The icon, title, description, examples, and preview screens all explain the workflow promise so the agent feels practical before someone uses it.
These live Notion agents show three custom agent use cases: client request planning, UGC deliverables, and campaign handoff. Each one starts with a real business workflow, defines the input clearly, and turns messy information into an output teams can use immediately.
Built for downstream execution: transforming existing briefs, campaign notes, client inputs, and approved angles into hooks, openings, shot lists, scripts, checklists, and filming-ready deliverables.
Turns client briefs, emails, meeting notes, proposals, SOWs, transcripts, or scattered messages into a request plan with scope, deliverables, risks, approvals, dependencies, and missing information.
Supports three core workflows: brief-to-deliverables, feedback-to-revision summary, and campaign notes-to-weekly client update for creators, marketing teams, and agencies.
The agents sit at the intersection of creator operations, agency operations, client service, and business workflow systems. The launch angle is practical: AI should reduce manual sorting, surface what matters, and create outputs teams can use inside the tools they already work in — with the same process adaptable for custom client workflows.
This project clarified how to design AI agents people actually understand: start with the workflow, define the output, then build the agent around a repeatable business use case.
A narrow agent with a clear output is easier to understand — and easier to sell — than a broad AI assistant that promises everything.

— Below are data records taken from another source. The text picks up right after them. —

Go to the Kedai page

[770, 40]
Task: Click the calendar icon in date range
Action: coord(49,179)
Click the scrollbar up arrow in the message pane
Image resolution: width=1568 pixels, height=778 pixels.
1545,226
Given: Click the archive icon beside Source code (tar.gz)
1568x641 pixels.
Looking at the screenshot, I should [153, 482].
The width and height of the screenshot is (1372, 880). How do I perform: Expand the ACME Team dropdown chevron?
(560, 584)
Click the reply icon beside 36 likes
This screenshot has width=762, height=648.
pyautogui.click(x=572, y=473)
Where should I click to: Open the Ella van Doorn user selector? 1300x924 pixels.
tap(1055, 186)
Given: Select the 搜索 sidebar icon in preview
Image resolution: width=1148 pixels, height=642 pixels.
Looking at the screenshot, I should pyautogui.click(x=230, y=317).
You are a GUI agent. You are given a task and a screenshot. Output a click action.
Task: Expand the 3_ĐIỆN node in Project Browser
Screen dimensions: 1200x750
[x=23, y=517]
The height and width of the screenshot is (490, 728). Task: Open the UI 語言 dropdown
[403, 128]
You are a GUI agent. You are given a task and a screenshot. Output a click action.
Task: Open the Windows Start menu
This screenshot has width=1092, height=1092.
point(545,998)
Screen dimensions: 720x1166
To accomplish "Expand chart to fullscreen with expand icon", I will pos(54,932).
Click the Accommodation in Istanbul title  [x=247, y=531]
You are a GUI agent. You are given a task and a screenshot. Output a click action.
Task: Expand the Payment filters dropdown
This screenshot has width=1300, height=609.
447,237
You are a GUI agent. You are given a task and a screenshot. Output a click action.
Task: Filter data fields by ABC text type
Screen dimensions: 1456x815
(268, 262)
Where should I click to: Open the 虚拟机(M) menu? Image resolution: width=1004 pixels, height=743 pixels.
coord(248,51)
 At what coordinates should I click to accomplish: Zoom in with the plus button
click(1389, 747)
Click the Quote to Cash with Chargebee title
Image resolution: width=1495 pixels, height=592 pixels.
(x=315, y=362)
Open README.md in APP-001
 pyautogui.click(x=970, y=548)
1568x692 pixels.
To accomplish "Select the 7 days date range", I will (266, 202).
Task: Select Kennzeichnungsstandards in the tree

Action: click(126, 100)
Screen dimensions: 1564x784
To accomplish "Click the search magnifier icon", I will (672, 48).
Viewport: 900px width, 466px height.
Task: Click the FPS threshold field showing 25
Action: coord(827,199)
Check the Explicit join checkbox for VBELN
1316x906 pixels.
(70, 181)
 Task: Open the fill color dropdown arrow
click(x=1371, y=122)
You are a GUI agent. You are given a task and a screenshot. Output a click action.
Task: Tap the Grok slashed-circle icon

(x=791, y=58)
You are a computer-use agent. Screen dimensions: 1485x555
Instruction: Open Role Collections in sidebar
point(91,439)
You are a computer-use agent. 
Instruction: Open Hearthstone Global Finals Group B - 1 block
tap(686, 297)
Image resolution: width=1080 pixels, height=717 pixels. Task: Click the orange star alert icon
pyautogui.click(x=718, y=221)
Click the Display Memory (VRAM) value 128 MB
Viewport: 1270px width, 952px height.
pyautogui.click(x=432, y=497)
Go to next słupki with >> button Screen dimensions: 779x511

The value is not only in the AI response. It is in defining the repeatable path from messy input to useful output, then making that path easy to trust.
The user-facing promise has to make the business use case obvious: what to paste in, what the agent returns, and how the output helps the team move faster.
If your team repeatedly turns the same kind of notes, briefs, emails, feedback, or client requests into the same kind of output, that workflow can usually become a focused AI agent. I design the workflow map, input rules, output structure, prompt logic, guardrails, test cases, and user-facing copy so the agent feels practical, repeatable, and easy to use.